### YOUR INSTRUCTIONS
Reproduce the rows below unchanged, from the line with "AA Awards 2025 (585, 516)" up to and including the line with "オムロン(OMRON) (207, 1717)".
********
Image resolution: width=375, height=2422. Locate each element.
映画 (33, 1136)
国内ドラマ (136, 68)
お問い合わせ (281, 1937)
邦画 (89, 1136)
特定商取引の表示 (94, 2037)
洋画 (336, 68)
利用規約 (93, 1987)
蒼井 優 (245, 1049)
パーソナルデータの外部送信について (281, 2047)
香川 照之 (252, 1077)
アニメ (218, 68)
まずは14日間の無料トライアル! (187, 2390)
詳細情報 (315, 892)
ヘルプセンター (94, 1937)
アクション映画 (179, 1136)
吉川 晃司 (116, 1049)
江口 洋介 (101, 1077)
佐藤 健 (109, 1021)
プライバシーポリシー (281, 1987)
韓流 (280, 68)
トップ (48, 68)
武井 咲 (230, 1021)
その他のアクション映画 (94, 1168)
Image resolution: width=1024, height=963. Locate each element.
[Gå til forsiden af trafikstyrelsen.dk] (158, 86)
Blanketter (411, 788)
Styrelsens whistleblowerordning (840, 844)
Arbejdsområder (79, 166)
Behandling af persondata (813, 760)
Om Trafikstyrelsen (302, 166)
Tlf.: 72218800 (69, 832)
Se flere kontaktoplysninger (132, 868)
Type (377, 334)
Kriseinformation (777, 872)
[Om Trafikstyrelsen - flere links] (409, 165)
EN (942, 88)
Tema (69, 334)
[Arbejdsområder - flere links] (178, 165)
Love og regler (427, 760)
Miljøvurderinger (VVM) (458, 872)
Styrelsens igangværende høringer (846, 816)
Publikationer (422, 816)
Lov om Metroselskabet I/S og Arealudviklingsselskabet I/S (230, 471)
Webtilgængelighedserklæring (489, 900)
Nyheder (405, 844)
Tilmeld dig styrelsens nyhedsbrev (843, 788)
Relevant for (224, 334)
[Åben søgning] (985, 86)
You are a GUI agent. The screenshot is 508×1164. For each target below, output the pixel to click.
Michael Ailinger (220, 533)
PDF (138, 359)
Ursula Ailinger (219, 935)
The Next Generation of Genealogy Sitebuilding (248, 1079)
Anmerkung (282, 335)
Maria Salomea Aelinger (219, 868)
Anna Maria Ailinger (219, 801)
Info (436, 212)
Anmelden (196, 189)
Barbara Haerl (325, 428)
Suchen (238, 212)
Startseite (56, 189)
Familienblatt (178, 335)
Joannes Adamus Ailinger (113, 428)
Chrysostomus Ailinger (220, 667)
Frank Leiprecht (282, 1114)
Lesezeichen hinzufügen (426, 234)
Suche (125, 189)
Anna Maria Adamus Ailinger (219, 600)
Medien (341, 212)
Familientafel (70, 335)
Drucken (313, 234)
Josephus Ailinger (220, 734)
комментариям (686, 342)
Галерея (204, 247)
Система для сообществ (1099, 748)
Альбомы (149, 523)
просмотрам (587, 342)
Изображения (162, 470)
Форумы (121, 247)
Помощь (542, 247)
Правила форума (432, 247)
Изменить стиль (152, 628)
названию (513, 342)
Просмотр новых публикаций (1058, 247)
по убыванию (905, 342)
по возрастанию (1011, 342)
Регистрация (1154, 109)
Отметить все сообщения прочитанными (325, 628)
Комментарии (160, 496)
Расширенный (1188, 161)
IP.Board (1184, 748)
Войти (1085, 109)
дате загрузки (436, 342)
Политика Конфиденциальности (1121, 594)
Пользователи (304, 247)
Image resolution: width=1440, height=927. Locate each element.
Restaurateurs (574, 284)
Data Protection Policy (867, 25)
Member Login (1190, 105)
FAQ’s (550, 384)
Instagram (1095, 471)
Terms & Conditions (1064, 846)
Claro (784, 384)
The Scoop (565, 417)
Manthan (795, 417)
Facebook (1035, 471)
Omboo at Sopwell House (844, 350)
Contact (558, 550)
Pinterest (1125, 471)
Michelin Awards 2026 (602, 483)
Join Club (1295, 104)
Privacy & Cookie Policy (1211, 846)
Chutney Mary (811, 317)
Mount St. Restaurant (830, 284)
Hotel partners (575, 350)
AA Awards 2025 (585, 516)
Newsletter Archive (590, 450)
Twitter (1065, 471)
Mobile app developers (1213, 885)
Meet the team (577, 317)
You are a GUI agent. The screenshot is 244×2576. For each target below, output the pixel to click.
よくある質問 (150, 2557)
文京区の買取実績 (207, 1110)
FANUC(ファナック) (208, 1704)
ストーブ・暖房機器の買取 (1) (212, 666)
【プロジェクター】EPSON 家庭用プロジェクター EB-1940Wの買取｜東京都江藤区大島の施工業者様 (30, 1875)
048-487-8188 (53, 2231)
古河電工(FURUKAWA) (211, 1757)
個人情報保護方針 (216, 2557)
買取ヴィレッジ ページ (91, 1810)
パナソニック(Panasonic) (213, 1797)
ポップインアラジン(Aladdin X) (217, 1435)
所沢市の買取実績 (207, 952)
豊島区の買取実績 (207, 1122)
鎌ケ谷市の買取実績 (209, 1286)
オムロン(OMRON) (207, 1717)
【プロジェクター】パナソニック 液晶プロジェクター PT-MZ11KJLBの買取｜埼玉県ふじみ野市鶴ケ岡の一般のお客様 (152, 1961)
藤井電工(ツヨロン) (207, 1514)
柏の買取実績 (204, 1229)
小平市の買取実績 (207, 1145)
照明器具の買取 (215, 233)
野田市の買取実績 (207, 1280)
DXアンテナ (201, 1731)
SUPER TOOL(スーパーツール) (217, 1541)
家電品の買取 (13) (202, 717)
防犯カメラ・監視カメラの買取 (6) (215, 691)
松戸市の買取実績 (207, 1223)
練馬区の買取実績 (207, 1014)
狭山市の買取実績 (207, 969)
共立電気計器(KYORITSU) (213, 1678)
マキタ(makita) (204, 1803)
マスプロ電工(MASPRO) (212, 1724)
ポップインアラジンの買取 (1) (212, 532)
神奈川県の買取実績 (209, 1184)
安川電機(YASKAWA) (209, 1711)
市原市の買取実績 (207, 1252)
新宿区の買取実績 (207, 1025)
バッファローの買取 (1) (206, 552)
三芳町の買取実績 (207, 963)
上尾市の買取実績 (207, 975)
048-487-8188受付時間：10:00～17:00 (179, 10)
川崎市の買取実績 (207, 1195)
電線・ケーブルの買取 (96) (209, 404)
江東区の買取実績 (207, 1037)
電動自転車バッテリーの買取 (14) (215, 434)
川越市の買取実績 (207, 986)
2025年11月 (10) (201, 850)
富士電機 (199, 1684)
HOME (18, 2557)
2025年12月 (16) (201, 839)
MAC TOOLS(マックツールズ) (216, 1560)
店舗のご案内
********
### COMPLETED TASK
AA Awards 2025 (585, 516)
Newsletter Archive (590, 450)
Twitter (1065, 471)
Mobile app developers (1213, 885)
Meet the team (577, 317)
You are a GUI agent. The screenshot is 244×2576. For each target below, output the pixel to click.
よくある質問 (150, 2557)
文京区の買取実績 (207, 1110)
FANUC(ファナック) (208, 1704)
ストーブ・暖房機器の買取 (1) (212, 666)
【プロジェクター】EPSON 家庭用プロジェクター EB-1940Wの買取｜東京都江藤区大島の施工業者様 (30, 1875)
048-487-8188 (53, 2231)
古河電工(FURUKAWA) (211, 1757)
個人情報保護方針 (216, 2557)
買取ヴィレッジ ページ (91, 1810)
パナソニック(Panasonic) (213, 1797)
ポップインアラジン(Aladdin X) (217, 1435)
所沢市の買取実績 (207, 952)
豊島区の買取実績 (207, 1122)
鎌ケ谷市の買取実績 (209, 1286)
オムロン(OMRON) (207, 1717)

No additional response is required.